**Task objective:** Copy out the lines exactly as they stand, starting at the line that contains "Given: Select the 10.9.2009 date marker" and continuing through the final line. Leave the pictures out of your copy.

**Records for locating the described items:**
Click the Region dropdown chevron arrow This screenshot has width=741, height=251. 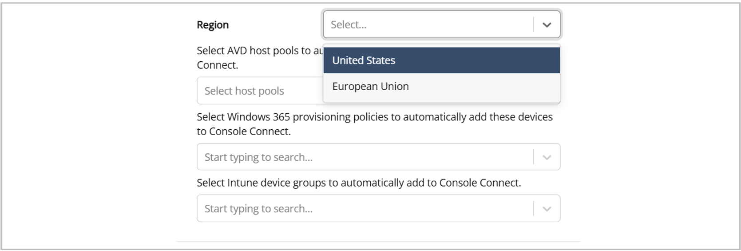coord(547,25)
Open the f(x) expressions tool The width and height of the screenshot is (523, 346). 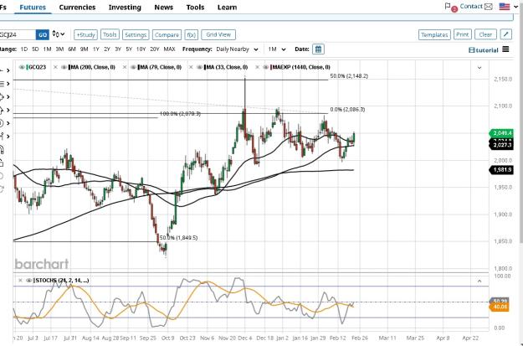pyautogui.click(x=191, y=34)
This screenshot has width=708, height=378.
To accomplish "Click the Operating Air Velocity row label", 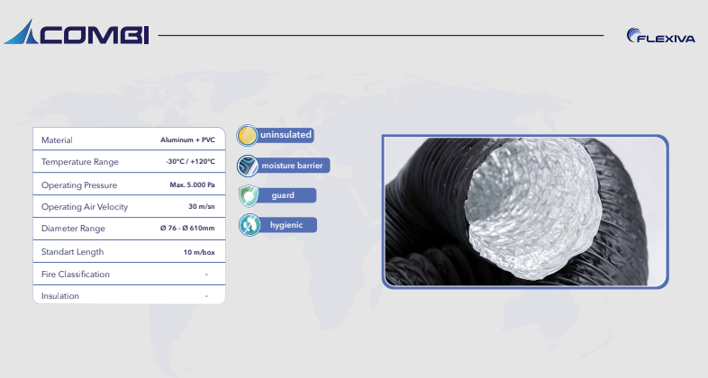I will (x=85, y=207).
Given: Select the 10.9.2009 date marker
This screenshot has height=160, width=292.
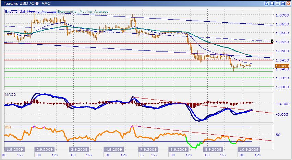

**Response:**
Given: Select the 10.9.2009 date marker
This screenshot has height=160, width=292.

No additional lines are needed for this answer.